Technological advances in biomedical research -- coupled with recent advances in genetics, genomics, cell biology and biochemistry -- have led to great optimism within the scientific community and the general public that incurable diseases such as cancer, autoimmune conditions and neurodegenerative diseases will one day be defeated.

"Most dramatic shifts in medicine have come from research that, at first, had no apparent application. This has been particularly true in solving biomedical problems," Cole said. "Traditionally, molecules have been discovered by looking at known properties of naturally occurring products, by large-scale screening of collections of natural products or synthetic compounds, or by serendipity. Now, with the explosive growth in our understanding of complex biological systems, and fueled by powerful methods in molecular, cellular and structural biology, we can design specific molecules that can be examined further for their impact on biological function. This process is much faster and more efficient, and will help us tremendously in unraveling important biomedical problems."

The Keck Center will provide the physical and intellectual framework at the Johns Hopkins School of Medicine to foster interdisciplinary inquiry. Funding from the foundation will be used to recruit new faculty and launch a post-doctoral training program.

"We are truly honored by this gift," Berg said. "It reflects the Keck Foundation's great confidence in Hopkins to build on our strengths in the basic sciences for the benefit of future research and training."

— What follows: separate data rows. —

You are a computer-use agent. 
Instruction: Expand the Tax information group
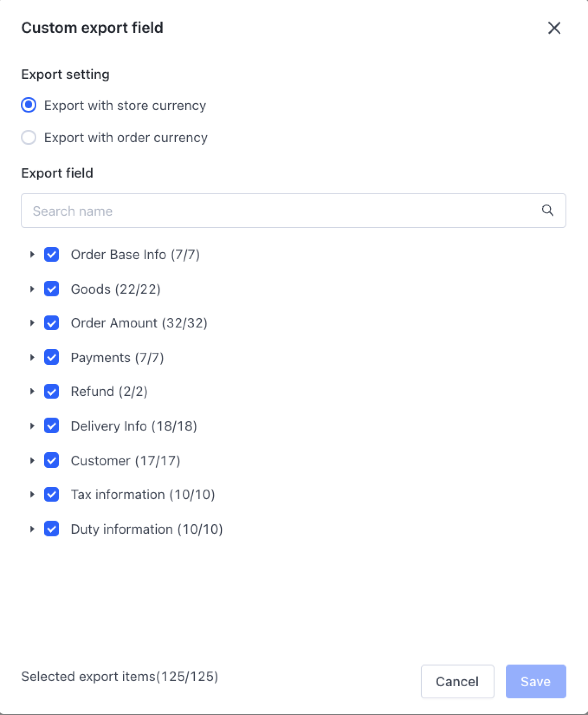coord(32,495)
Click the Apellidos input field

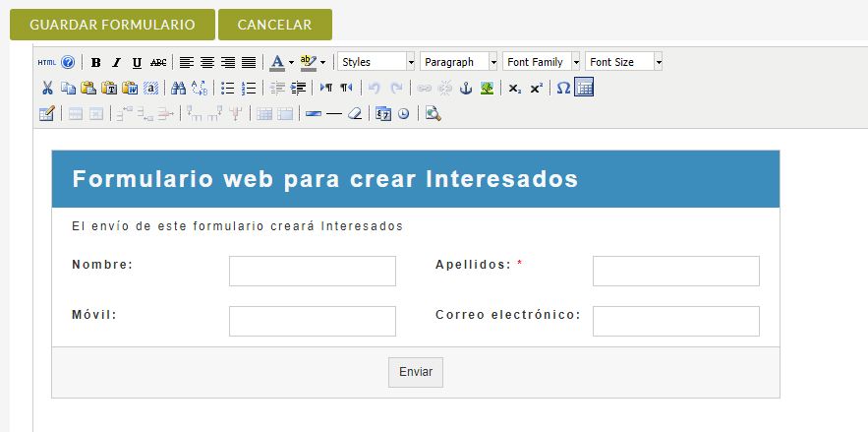(x=675, y=271)
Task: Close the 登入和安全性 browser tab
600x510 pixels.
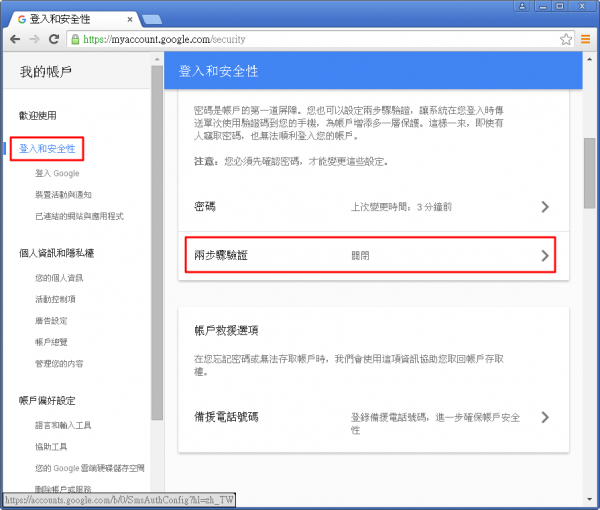Action: point(127,17)
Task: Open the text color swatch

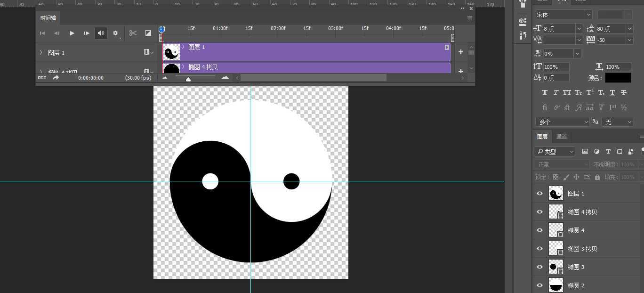Action: pyautogui.click(x=618, y=77)
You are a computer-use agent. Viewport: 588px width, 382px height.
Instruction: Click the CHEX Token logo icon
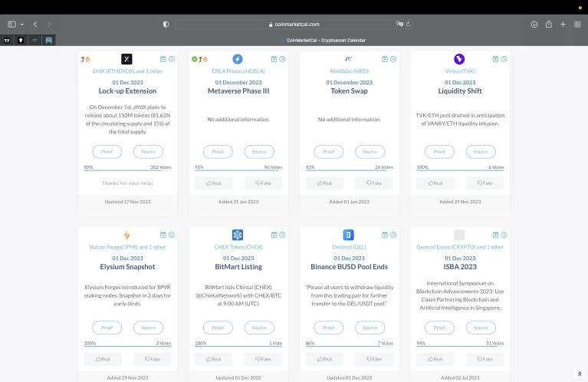pyautogui.click(x=237, y=235)
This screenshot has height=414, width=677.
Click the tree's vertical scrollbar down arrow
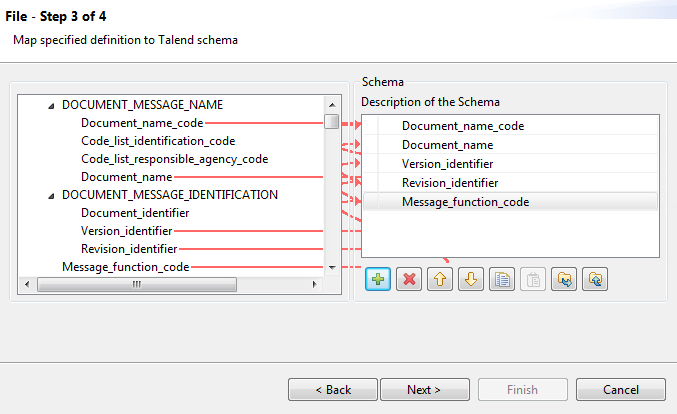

"It is collaboration between investigators like Dr. Cole and Dr. Berg that has been a hallmark of Johns Hopkins and a source of its success," said Edward D. Miller, the Frances Watt Baker, M.D., and Lenox D. Baker, M.D., Dean of the Medical Faculty and CEO of Johns Hopkins Medicine. Cole -- with a background in medicine and bio-organic chemistry - - is at the forefront of using chemistry to address biological problems. Berg is a synthetic inorganic chemist who has become a world leader in structure-based methods for addressing biological problems.

Established in 1954 by William Myron Keck, founder of The Superior Oil Co., the W.M. Keck Foundation is one of largest philanthropic organizations in the country. It supports scientific, engineering and medical research programs and projects at accredited universities and colleges throughout the United States. Its medical research grant program focuses on basic biomedical research in the areas of neuroscience, immunology, molecular genetics and structural biology.

Since 1985, the Keck Foundation has awarded Johns Hopkins more than $4.68 million.

"Johns Hopkins has benefitted in many important ways from the Keck Foundation's support over the years," said William R. Brody, president of The Johns Hopkins University. "We are grateful to be able to partner with the Keck Foundation in this latest endeavor for the benefit of science."